Why am I getting this? And what is the proper method of specifying a custom model to geom_smooth. Thanks.

eipi10
  • 91,525
  • 24
  • 209
  • 285
AK88
  • 2,946
  • 2
  • 12
  • 31
  • 3
    I think the model formula for `geom_smooth` can only be of the form `y ~ f(x)` (e.g., `y ~ x`, which is the default, or `y ~ poly(x, 2)`, `y ~ bs(x, df=4)`, etc.). The formula can only include x and y and they will represent whatever data columns you've passed to `aes` as the x and y aesthetics of the plot. If you want to plot the results of a multivariate regression, you can build a data frame to feed to `predict` and then plot the output using, for example, `geom_line`. – eipi10 Jun 27 '17 at 05:33
  • Do you it worth a try to reshape the data, then use a single column for `x` and `subset` function? – AK88 Jun 27 '17 at 05:37
  • It's not really a matter of reshaping. All you can really do with `geom_smooth` is plot regressions that include the variables used for your y and x aesthetics plus any categorical aesthetics (e.g., color, shape). For example, in your case, you could do `p + geom_smooth(method=lm, formula=y ~ poly(x, 2))` or `p + geom_smooth(method=lm, formula=y ~ splines::bs(x, df=4))` (though you'll need more data for that one to make sense). These will give you separate regression lines for each level of `example.label`. – eipi10 Jun 27 '17 at 05:42
  • For example, with the `mtcars` data frame, here are regression lines for `mpg` vs. `wt`, but categorized by levels of `vs` and `am`: `ggplot(mtcars, aes(wt, mpg, colour=interaction(vs, am, sep="_"))) + geom_point() + geom_smooth(se=FALSE, method="lm")`. – eipi10 Jun 27 '17 at 05:47
  • I see, thanks. Looks like there is no workaround ... – AK88 Jun 27 '17 at 06:07
  • I've added an answer to expand on the issues discussed in the comments. – eipi10 Jun 27 '17 at 16:37

1 Answers1

3

The regression function for a regression model with two continuous predictor variables and a continuous outcome lives in a 3D space (two for the predictors, one for the outcome), while the ggplot graph is a 2D space (one continuous predictor on the x-axis and the outcome on the y-axis). That's the fundamental reason why you can't plot a function of two continuous predictor variables with geom_smooth.

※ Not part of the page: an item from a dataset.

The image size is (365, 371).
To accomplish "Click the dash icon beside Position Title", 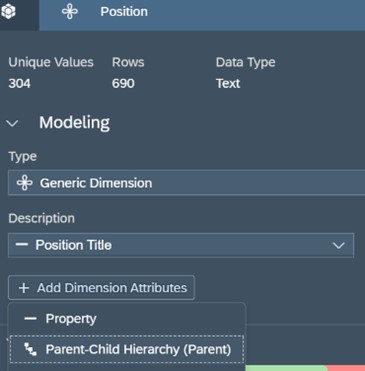I will point(22,245).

One "workaround" is to pick a few specific values of one of the continuous predictor variables and then plot a line for the other continuous predictor on the x-axis for each of the chosen values of the first variable.

Here's an example with the mtcars data frame. The regression model below predicts mpg using wt and hp. We then plot the predictions of mpg vs. wt for various values of hp. We create a data frame of predictions and then plot using geom_line. Each line in the graph represents the regression prediction for mpg vs. wt for different values of hp. You can, of course, also reverse the roles of wt and hp.

library(ggplot)
theme_set(theme_classic())

d = mtcars
m2 = lm(mpg ~ wt + hp, data=d)

pred.data = expand.grid(wt = seq(min(d$wt), max(d$wt), length=20),
                        hp = quantile(d$hp))
pred.data$mpg = predict(m2, newdata=pred.data)

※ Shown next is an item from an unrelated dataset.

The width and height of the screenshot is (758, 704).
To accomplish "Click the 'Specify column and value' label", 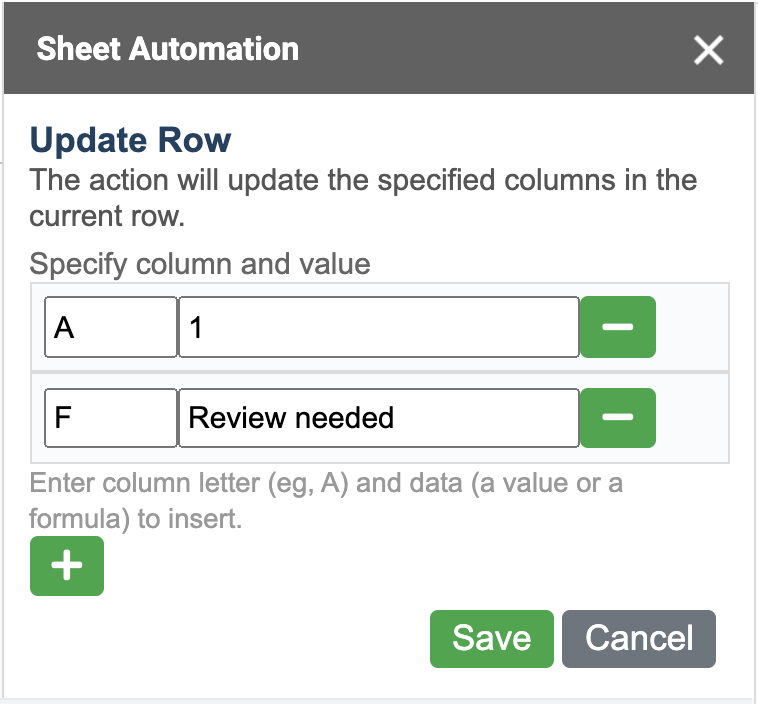I will pos(200,264).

ggplot(pred.data, aes(wt, mpg, colour=factor(hp))) +
  geom_line() +
  labs(colour="HP Quantiles")

enter image description here

Another option is to use a colour gradient to represent mpg (the outcome) and plot wt and hp on the x and y axes:

pred.data = expand.grid(wt = seq(min(d$wt), max(d$wt), length=100),
                        hp = seq(min(d$hp), max(d$hp), length=100))
pred.data$mpg = predict(m2, newdata=pred.data)

ggplot(pred.data, aes(wt, hp, z=mpg, fill=mpg)) +
  geom_tile() +
  scale_fill_gradient2(low="red", mid="yellow", high="blue", midpoint=median(pred.data$mpg)) 

enter image description here

eipi10
  • 91,525
  • 24
  • 209
  • 285